23 reported that 41.1% of ERM patients with a metamorphopsia score less than 0.5 had no distorted vision in their daily life and that only 15.0% of ERM patients with a metamorphopsia score of 0.5 or higher had no distorted vision. In our case series, all cases with a metamorphopsia score of 0.5 or higher had subjective metamorphopsia in their daily life before and after surgery (data not shown). If the postoperative metamorphopsia score less than 0.5 is pursued, vitrectomy should be performed when the preoperative metamorphopsia score is less than 1.72 for MH and 0.93 for MV, according to the regression lines of
Figures 4A and
4B. Thus, a preoperative MH score of 0.5 to 1.7 or a preoperative MV score of 0.5 to 0.9 may be one of the surgical indications for satisfactory postoperative outcome regarding metamorphopsia.

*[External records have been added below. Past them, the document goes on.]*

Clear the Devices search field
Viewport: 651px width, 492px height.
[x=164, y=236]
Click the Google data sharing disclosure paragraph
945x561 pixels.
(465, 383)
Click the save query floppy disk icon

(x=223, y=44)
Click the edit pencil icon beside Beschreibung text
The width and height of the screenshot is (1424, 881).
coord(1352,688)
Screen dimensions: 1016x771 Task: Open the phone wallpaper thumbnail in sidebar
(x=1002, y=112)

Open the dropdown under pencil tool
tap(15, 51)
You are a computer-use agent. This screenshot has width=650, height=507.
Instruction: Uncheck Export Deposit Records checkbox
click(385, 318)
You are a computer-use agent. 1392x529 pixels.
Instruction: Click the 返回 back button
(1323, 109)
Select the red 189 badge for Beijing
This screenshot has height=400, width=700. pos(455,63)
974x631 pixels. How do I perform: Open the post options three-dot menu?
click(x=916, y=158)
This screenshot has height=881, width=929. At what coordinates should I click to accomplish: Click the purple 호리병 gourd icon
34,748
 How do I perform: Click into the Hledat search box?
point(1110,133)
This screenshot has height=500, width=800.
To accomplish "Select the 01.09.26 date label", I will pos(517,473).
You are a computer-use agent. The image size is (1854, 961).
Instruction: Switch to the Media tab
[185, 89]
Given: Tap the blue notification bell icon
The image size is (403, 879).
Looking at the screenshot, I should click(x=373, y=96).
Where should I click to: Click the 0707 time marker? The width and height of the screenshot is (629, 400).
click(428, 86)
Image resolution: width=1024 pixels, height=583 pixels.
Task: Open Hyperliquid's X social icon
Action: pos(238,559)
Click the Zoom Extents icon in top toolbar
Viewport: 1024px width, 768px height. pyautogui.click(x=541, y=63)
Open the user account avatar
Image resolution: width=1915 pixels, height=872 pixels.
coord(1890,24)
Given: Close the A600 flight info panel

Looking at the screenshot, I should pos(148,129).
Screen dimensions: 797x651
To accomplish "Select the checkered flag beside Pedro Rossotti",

There was no significant correlation between the preoperative BCVA and the preoperative MH or MV scores as previously reported
6 ; however, significant correlations were found between the postoperative BCVA and postoperative MH or MV scores at 12 months. Ooto et al.
24 showed that mean cone density in patients with ERM did not differ from that in healthy subjects. Therefore, the possible causes for visual disturbance in patients with ERM may be a veiling effect of the membrane, or dysfunction of the inner retinal neurons or photoreceptors due to retinal distortion. Thus, we assumed that the BCVA and metamorphopsia scores were significantly correlated when the veiling effect disappeared after the ERM surgery.
The preoperative MV score was significantly correlated with the BCVA at 12 months and the BCVA change, whereas the preoperative MH score showed no association. The reason for this discrepancy between the MH and MV scores remains unclear; however, we speculate that a similar pattern of time course in MV score and BCVA may contribute to the association between preoperative MV score and BCVA change. The mean MV score improved during the first 6 months after surgery and reached a plateau thereafter. Similarly, the BCVA improved during the first 3 months, and the improvement rapidly slowed down thereafter. On the other hand, the mean MH score continued to improve throughout the 12 months after surgery.
Table 4 shows the summary of correlation of metamorphopsia scores with BCVA, CFT, and CV. The horizontal but not the vertical metamorphopsia score was correlated with CFT and CV preoperatively and postoperatively. The postoperative metamorphopsia scores both for horizontal and vertical lines were correlated with postoperative BCVA. The preoperative vertical metamorphopsia score, but not the preoperative horizontal metamorphopsia score, was correlated with postoperative BCVA.
Table 4. Summary of Correlation of Metamorphopsia Scores with BCVA, CFT, and CV
Table 4. Summary of Correlation of Metamorphopsia Scores with BCVA, CFT, and CV
| Preoperative | Postoperative |
BCVA | CFT | CV | BCVA | CFT | CV |
Preoperative horizontal metamorphposia score | X | O | O | X | X | X |
Preoperative vertical metamorphopsia score | X | X | X | O | X | X |
Postoperative horizontal metamorphopsia score | X | X | X | O | O | O |
Postoperative vertical metamorphopsia score | X | X | X | O | X | X |
In conclusion, we demonstrated the time course of metamorphopsia, visual acuity, and OCT parameters after vitrectomy and ERM peeling. The preoperative BCVA, horizontal metamorphopsia score, and vertical metamorphopsia score are prognostic factors for the postoperative BCVA, horizontal metamorphopsia score, and vertical metamorphopsia score respectively. In addition, the preoperative vertical metamorphopsia score is a prognostic factor for the postoperative BCVA. The horizontal, but not the vertical, metamorphopsia score was correlated with the CFT preoperatively and postoperatively. Further studies of the correlation between metamorphopsia scores and subjective perception of metamorphopsia or OCT findings before and after surgery would be of value for a better understanding and surgical indications for ERMs.